Government will peruse the International Criminal Court (ICC) ruling that found South Africa failed to arrest Sudanese President Omar al-Bashir during the African Union Summit in June 2015, the Department of International Relations said on Thursday.
“The Government will study the ruling and its implications and seek legal opinion on available options. In the meantime, South Africa reiterates its total commitment to the principles of international justice,” the statement read.
The ICC on Thursday found South Africa had failed in its duty to arrest Bashir when he was in the country.
“The Government notes in particular that the ICC has decided not to refer the matter to the Assembly of State Parties and the United Nations Security Council,” the Dirco statement said.
Judge Cuno Tarfusser said South Africa had a duty to arrest Bashir in June 2015 and surrender him to the courts.
The ruling comes after the South African government ignored an order by the North Gauteng High Court in Pretoria preventing Bashir from leaving the country. The Sudanese president had been attending an African Union summit in Johannesburg in June 2015.
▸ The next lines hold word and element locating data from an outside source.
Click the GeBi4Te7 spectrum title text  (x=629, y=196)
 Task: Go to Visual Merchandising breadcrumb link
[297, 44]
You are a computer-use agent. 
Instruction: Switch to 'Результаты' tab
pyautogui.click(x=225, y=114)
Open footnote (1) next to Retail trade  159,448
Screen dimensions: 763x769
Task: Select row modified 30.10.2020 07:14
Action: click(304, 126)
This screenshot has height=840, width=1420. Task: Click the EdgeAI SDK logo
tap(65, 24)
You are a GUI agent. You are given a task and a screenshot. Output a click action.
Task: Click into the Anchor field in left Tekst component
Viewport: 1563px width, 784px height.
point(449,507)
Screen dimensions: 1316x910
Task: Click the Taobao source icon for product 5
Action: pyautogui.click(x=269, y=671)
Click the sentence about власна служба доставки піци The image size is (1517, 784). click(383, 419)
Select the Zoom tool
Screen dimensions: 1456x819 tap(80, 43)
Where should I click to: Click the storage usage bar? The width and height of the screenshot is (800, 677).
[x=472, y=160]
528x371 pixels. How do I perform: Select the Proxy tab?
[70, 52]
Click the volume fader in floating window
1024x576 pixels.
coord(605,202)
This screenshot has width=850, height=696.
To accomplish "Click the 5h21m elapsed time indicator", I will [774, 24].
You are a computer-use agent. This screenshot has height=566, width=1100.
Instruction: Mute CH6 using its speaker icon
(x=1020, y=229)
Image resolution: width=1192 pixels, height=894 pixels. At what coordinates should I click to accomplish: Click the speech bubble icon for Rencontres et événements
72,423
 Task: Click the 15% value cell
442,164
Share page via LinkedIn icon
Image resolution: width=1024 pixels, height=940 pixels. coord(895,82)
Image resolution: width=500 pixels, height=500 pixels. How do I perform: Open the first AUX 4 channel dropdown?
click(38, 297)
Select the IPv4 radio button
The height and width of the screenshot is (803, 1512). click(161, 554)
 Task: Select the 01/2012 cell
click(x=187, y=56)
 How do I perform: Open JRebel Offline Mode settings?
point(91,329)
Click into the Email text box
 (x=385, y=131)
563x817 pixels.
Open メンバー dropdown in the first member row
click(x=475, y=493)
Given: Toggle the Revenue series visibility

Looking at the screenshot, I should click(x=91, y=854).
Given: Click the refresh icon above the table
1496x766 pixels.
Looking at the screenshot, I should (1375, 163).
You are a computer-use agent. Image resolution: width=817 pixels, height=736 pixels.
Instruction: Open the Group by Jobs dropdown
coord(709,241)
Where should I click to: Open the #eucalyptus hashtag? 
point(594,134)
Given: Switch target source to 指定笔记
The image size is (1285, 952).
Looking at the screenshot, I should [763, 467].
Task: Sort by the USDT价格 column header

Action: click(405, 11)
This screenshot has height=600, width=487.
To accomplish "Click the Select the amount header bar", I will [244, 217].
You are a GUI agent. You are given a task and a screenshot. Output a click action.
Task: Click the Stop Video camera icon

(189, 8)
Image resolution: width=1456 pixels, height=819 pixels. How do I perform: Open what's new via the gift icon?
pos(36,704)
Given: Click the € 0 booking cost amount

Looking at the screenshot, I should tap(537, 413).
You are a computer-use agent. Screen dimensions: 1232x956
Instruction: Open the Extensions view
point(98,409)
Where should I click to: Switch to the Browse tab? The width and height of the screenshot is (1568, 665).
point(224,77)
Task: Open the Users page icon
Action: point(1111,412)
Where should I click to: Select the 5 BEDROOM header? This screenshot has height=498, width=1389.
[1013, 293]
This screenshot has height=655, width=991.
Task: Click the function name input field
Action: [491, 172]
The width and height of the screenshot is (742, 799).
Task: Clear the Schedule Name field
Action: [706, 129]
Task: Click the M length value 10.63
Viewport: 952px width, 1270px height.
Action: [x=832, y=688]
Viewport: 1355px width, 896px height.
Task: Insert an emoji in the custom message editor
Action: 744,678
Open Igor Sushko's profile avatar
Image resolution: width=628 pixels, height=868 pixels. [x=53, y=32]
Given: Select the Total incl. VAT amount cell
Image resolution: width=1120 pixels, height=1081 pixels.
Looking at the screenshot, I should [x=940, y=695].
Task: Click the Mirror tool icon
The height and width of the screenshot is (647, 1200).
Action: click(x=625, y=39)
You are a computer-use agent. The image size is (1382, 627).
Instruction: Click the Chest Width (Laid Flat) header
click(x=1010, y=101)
According to information provided by the ICC, Bashir, who has been president of the Republic of Sudan since 1993, was issued with his first warrant of arrest on March 4, 2009, and another on July 12, 2010.
He has been charged with crimes against humanity, war crimes and genocide.
In the wake of the controversy over the matter, the South African government stated its intent to withdraw from the Rome Statute.
However, in March this year, the government backed down on that idea, following a ruling by the North Gauteng High Court in Pretoria in February which stipulated that a withdrawal would be unconstitutional and invalid - and needed to be decided on by Parliament.